Drummond na Folha de São Paulo entrevistado por Suzy, a cadelinha



AMOR AOS BICHOS

De tão amigo dos animais, poeta foi entrevistado por uma… cadela

DE SÃO PAULO
Escritor Carlos Drummond de Andrade sorri para a câmera de Fernando Sabino em cena do documentário "O Fazendeiro do Ar", de 1972
Como mostram os papéis que guardava entre os livros, Drummond era defensor dos animais. Ele teve um cachorro chamado Puck e um gato chamado Inácio.
Em 4 de outubro de 1970 –dia de São Francisco de Assis, padroeiro dos animais–, com a amiga Lya Cavalcanti, também adepta da causa, criou um veículo em defesa da bicharada, batizado de “A Voz dos que Não Falam”.
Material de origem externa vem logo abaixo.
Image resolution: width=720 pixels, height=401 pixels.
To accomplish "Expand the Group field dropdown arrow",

Na capa da primeira edição, guardada no IMS, Cavalcanti deixava uma oração: “Sr. São Francisco, abençoe o irmão poeta entre seus bichos mais queridos”.
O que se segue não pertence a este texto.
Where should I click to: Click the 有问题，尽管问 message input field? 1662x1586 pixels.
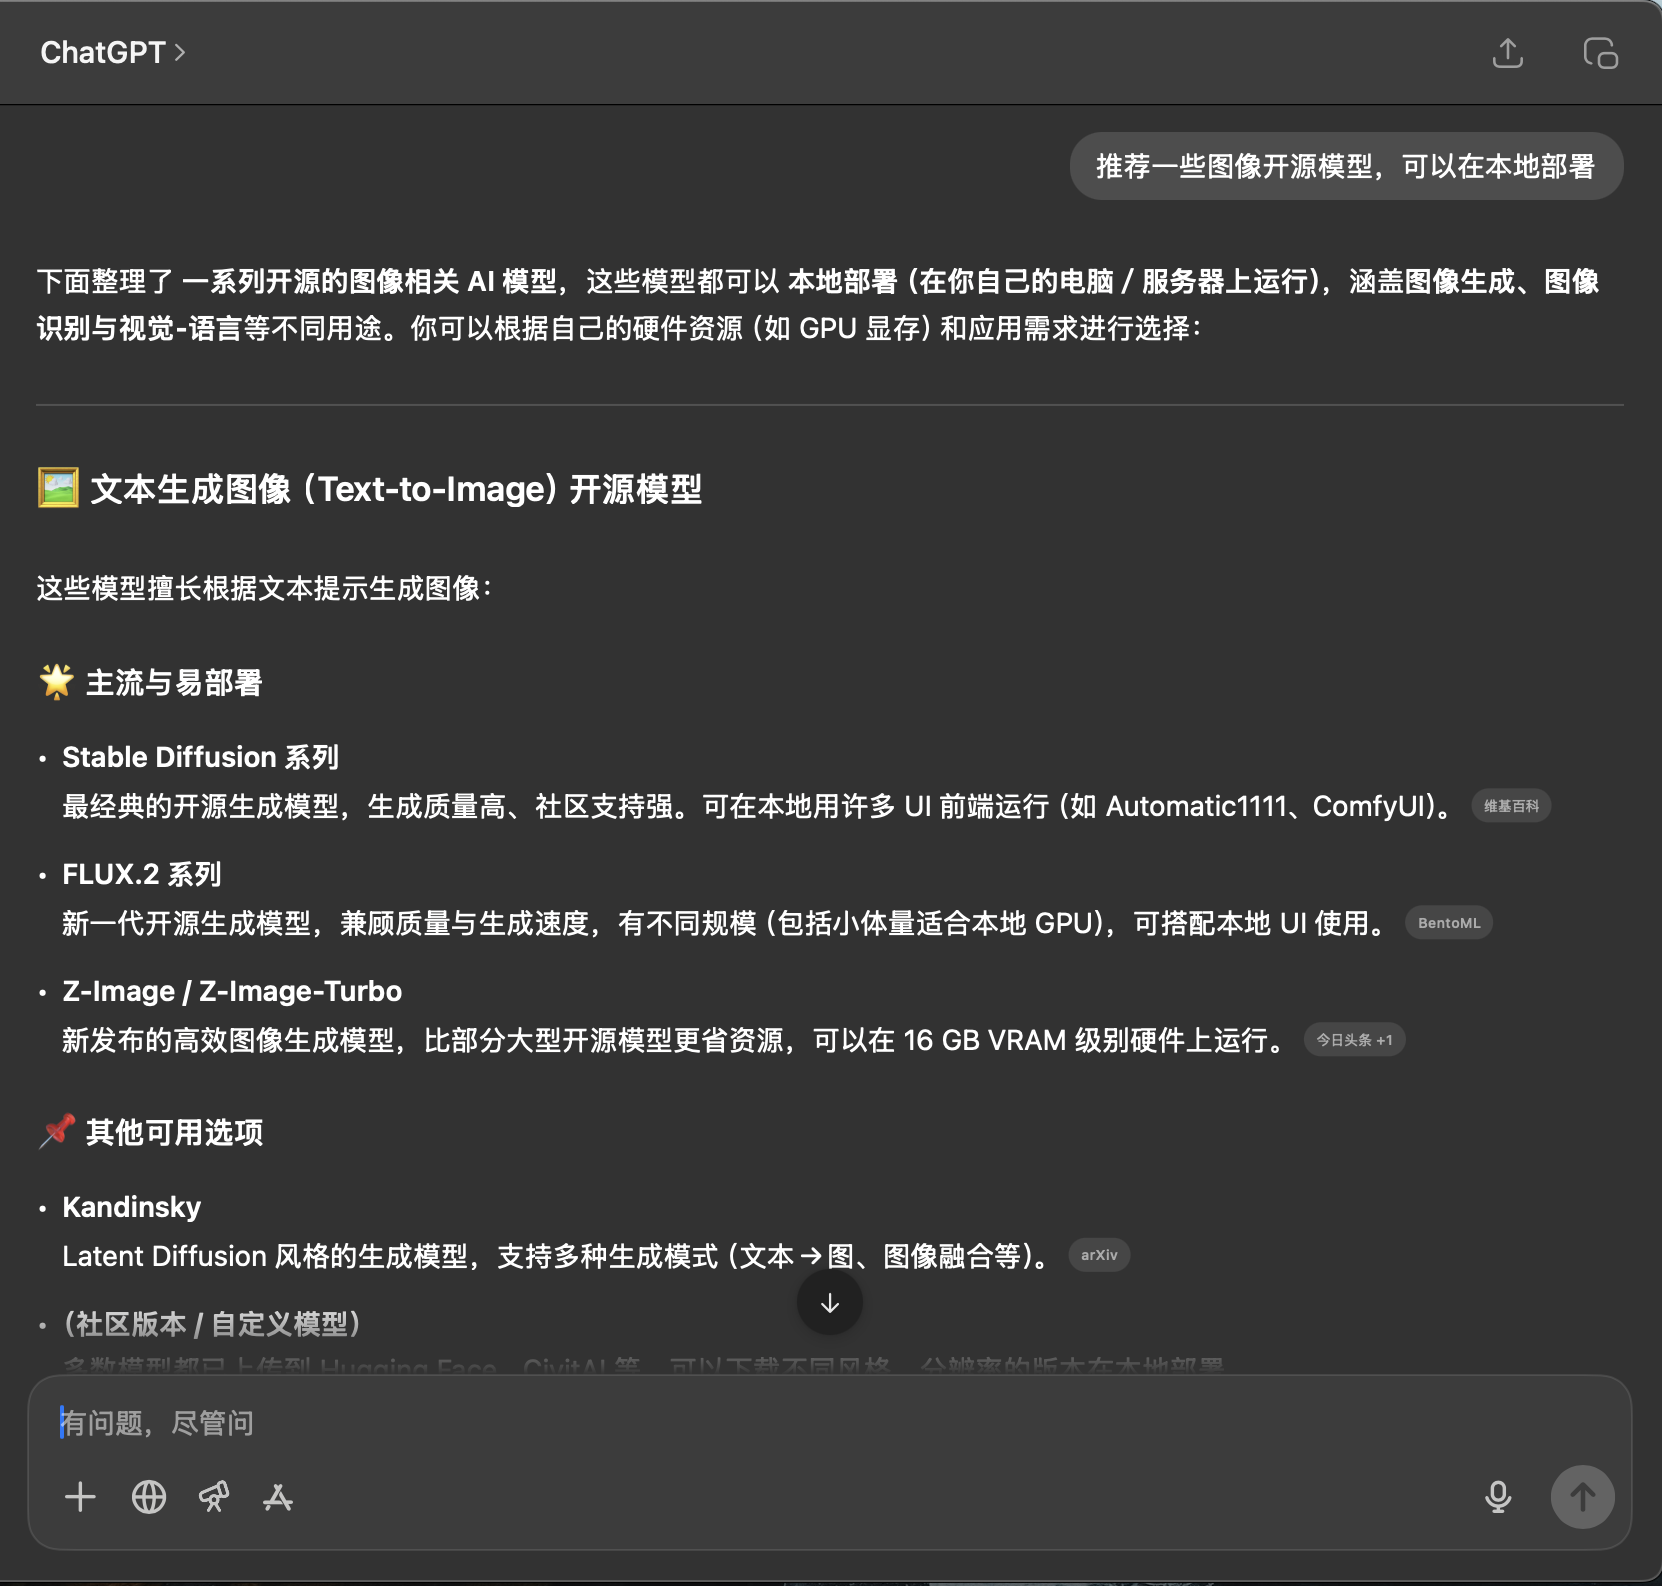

Logo abaixo, Drummond publicava um poema, “Conversa com o Santo”, no qual fala das “[…] infinitas coleções de animais que sofrem em todos os lugares da terra/ e não podem dizer que sofrem, e por isto sofrem duas vezes…”.
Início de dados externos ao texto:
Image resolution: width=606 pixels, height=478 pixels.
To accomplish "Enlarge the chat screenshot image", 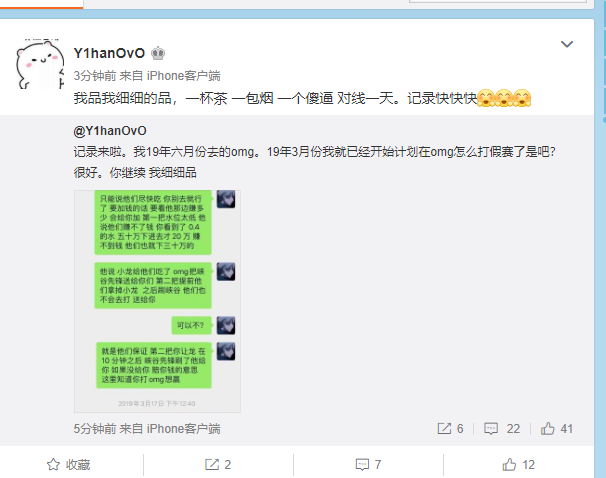I will point(157,301).
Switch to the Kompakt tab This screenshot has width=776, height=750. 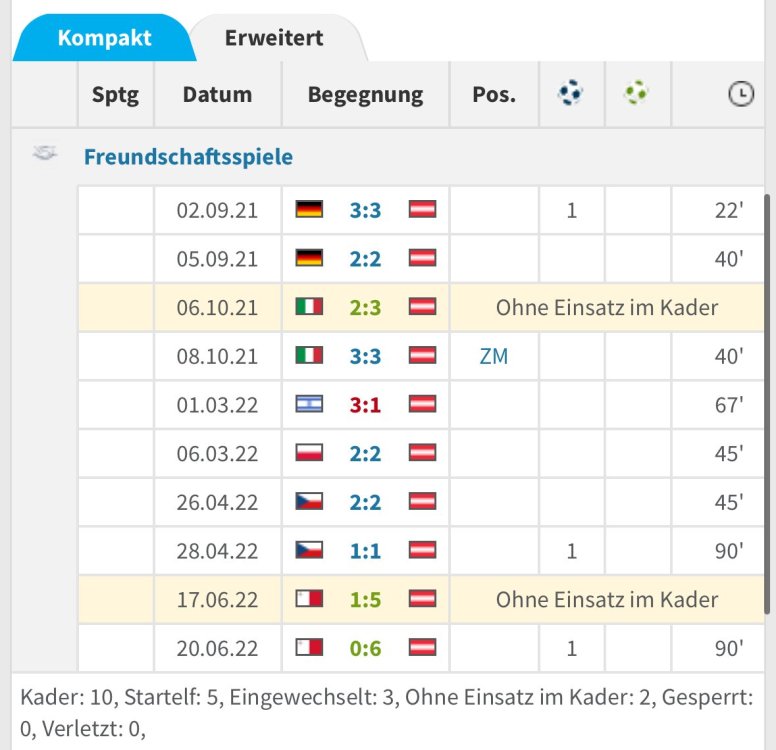104,38
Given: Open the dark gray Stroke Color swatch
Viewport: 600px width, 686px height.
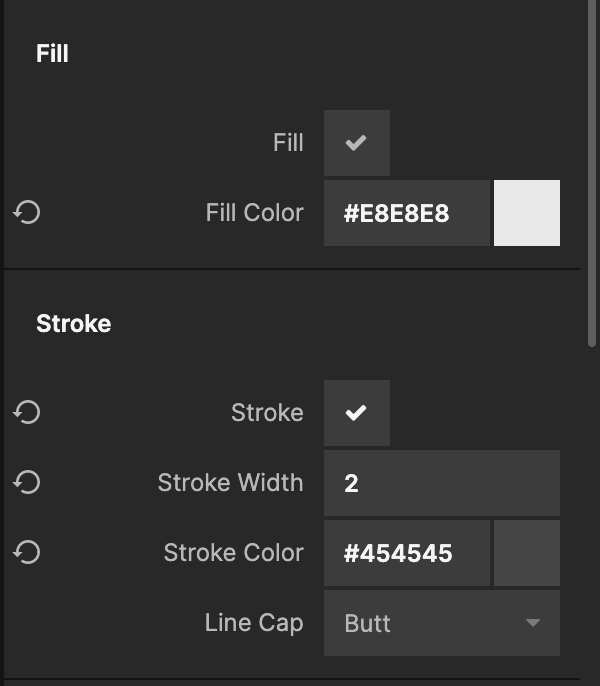Looking at the screenshot, I should pyautogui.click(x=527, y=553).
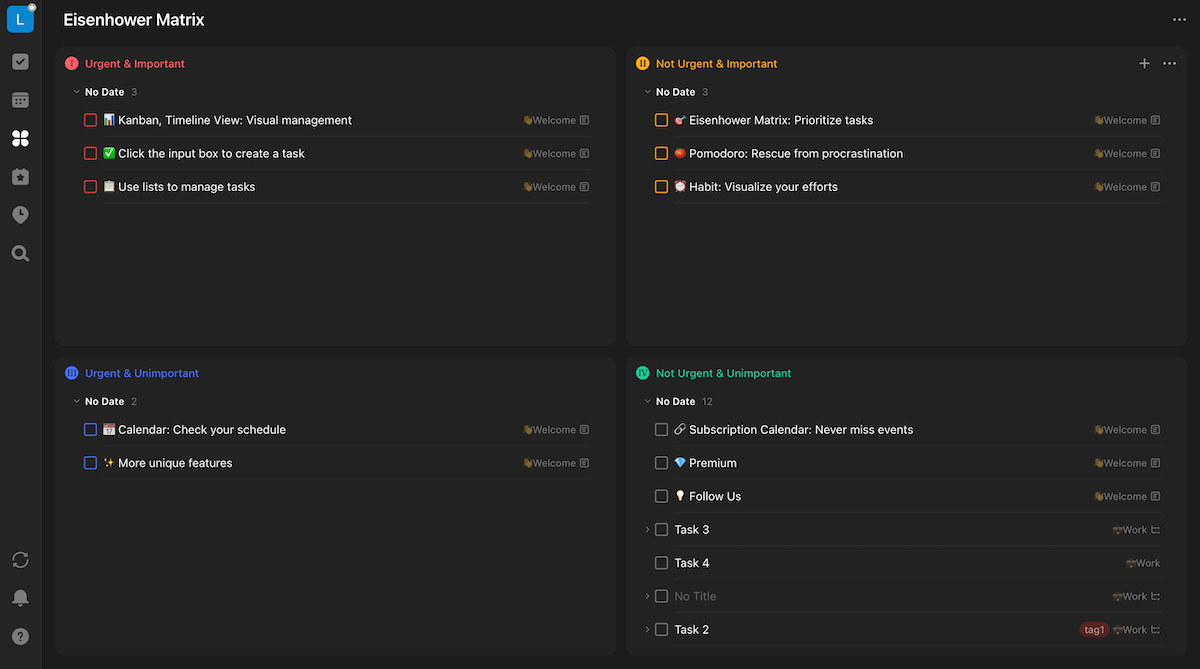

O poeta concluía o poema assim: “Por isto, santinho nosso,/ você providencie urgente sua volta ao mundo/ para ver se dá jeito nestes seus alunos repetentes”.
Uma das curiosidades de“A Voz” é uma “entrevista” dada por Drummond ao jornalzinho, em 1973.
Já era uma época em que ele não estava disponível para ser entrevistado, e “A Voz” a anunciava com pompa -“Entrevista exclusiva com o autor que não dá entrevista nem para o ‘Pasquim’”.
Quer dizer, não eram bem uma entrevista de verdade, porque a entrevistadora era uma cadelinha chamada Suzy. Leia abaixo.
Que acha da campanha que andam movendo contra nós?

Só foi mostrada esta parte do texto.